• Fragmento de texto
Adoptemos un esquema materialista o uno dualista, uno determinista u otro donde haya un hueco para el libre albedrío, la consciencia siempre estará ahí presente como un factor clave del puzle de la realidad. Si aceptamos conjuntamente el pampsiquismo, la interpretación cuántica de Wigner y el modelo de destrucción ab toto de Vedral, toda consciencia (desde la más simple -que podría ser la de un electrón- a la más compleja) alumbraría parcial y subjetivamente la realidad haciendo a cada tic de Planck una poda de todas las posibilidades del Multiverso: esto es, haciendo colapsar sucesivamente la función de onda cuántica. De tic a tic, mediante una siega ordenada y coherente del Todo (sujeta a las leyes físicas de un universo y, por tanto, a las reglas de la causalidad a partir de un determinado estado inicial), la consciencia huiría de la nada cobrando una individualidad. Esa consciencia individual sería la ola de un océano de consciencia universal que moraría en la nada. La diferencia con el mar es que en nuestro símil solo las olas habitan en la realidad: el océano sería pura nada, pura consciencia.

• Enunciado del ejercicio 1
Reproduce sin cambios las líneas de las entradas: empieza en la línea que contiene "Where should I click to: Open jillenenarraway" y detente después de la que contiene "pyautogui.click(x=64, y=102)".

Algunas entradas
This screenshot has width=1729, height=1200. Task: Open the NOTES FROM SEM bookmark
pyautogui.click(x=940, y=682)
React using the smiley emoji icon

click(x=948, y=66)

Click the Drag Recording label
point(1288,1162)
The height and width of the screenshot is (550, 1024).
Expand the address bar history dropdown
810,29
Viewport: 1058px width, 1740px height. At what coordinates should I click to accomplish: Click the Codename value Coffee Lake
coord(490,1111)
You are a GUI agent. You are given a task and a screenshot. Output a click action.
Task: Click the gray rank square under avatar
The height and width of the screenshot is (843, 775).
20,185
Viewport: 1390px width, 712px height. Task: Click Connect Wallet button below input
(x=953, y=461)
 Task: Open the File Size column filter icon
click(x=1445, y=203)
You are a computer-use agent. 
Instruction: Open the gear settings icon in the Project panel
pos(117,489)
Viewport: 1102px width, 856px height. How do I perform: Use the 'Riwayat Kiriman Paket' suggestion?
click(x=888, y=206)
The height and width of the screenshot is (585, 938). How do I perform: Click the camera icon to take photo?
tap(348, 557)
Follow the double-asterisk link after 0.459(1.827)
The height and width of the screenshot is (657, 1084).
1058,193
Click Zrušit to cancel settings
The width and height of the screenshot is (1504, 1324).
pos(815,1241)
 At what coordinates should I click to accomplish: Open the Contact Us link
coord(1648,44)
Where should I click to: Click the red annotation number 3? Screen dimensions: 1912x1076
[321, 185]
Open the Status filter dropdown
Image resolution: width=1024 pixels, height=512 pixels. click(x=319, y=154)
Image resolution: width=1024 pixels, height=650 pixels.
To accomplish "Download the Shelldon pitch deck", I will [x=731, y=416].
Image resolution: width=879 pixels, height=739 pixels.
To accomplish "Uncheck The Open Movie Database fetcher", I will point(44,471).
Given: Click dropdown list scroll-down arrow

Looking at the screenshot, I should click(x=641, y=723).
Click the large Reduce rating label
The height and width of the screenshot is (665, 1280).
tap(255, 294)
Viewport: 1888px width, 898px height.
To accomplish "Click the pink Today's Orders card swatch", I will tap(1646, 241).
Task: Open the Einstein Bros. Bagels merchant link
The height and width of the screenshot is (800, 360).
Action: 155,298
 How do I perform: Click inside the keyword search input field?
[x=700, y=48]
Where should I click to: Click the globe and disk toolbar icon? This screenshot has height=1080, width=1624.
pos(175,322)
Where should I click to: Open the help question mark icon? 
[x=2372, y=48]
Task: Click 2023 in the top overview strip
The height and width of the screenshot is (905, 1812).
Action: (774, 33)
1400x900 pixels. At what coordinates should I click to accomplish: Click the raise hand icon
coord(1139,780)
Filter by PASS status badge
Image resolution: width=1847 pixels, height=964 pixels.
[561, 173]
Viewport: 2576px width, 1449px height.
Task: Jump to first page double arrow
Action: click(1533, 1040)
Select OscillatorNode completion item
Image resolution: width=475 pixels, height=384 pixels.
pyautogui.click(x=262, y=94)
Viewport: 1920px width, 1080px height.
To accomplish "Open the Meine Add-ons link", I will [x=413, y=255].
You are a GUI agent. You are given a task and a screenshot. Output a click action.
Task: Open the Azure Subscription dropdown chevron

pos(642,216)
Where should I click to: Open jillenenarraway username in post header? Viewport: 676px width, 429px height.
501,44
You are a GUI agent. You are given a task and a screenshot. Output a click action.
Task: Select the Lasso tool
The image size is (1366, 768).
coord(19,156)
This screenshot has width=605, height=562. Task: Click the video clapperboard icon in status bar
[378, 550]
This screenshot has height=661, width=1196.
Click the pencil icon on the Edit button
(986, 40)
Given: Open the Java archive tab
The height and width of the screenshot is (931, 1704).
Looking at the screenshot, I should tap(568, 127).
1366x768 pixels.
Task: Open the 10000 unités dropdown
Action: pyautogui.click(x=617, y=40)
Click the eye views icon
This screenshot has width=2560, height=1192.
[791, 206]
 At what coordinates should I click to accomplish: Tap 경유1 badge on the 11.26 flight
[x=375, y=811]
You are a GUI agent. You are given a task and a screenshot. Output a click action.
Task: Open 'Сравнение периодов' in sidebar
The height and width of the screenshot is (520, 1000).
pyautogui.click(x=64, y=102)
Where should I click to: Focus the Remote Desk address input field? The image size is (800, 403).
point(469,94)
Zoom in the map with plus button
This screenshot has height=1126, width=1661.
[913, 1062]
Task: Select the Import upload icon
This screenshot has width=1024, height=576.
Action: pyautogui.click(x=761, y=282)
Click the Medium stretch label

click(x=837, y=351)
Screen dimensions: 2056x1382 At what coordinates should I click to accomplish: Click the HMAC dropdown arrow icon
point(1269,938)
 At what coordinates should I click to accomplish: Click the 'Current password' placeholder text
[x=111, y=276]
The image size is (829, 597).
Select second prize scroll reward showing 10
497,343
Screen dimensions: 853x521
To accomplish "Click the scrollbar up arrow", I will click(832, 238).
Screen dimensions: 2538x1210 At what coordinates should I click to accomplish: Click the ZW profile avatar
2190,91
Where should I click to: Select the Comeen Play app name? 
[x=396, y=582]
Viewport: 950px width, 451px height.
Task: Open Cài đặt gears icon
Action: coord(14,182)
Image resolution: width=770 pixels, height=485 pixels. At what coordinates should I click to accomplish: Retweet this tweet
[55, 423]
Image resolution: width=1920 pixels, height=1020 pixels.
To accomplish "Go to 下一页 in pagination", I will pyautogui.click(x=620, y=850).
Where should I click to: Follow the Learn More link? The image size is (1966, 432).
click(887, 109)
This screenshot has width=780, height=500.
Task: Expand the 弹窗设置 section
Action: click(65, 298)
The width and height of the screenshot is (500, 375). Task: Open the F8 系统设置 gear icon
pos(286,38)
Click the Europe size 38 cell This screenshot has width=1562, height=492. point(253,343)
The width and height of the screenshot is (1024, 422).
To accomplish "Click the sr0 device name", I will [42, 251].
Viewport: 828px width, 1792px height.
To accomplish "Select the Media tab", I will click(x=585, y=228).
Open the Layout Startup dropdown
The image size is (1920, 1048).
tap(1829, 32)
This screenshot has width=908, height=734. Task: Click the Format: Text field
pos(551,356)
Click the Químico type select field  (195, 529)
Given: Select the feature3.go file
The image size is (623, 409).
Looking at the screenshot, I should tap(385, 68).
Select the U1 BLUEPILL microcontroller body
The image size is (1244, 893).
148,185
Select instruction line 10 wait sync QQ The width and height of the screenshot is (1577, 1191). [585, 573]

• Enunciado del ejercicio 2
Enumera las tres propuestas que, según el fragmento sobre la consciencia, habría que aceptar conjuntamente.

• Respuesta esperada 1
Where should I click to: Open jillenenarraway username in post header? Viewport: 676px width, 429px height.
501,44
You are a GUI agent. You are given a task and a screenshot. Output a click action.
Task: Select the Lasso tool
The image size is (1366, 768).
coord(19,156)
This screenshot has width=605, height=562. Task: Click the video clapperboard icon in status bar
[378, 550]
This screenshot has height=661, width=1196.
Click the pencil icon on the Edit button
(986, 40)
Given: Open the Java archive tab
The height and width of the screenshot is (931, 1704).
Looking at the screenshot, I should tap(568, 127).
1366x768 pixels.
Task: Open the 10000 unités dropdown
Action: pyautogui.click(x=617, y=40)
Click the eye views icon
This screenshot has width=2560, height=1192.
[791, 206]
 At what coordinates should I click to accomplish: Tap 경유1 badge on the 11.26 flight
[x=375, y=811]
You are a GUI agent. You are given a task and a screenshot. Output a click action.
Task: Open 'Сравнение периодов' in sidebar
The height and width of the screenshot is (520, 1000).
pyautogui.click(x=64, y=102)

• Respuesta esperada 2
- El pampsiquismo
- La interpretación cuántica de Wigner
- El modelo de destrucción ab toto de Vedral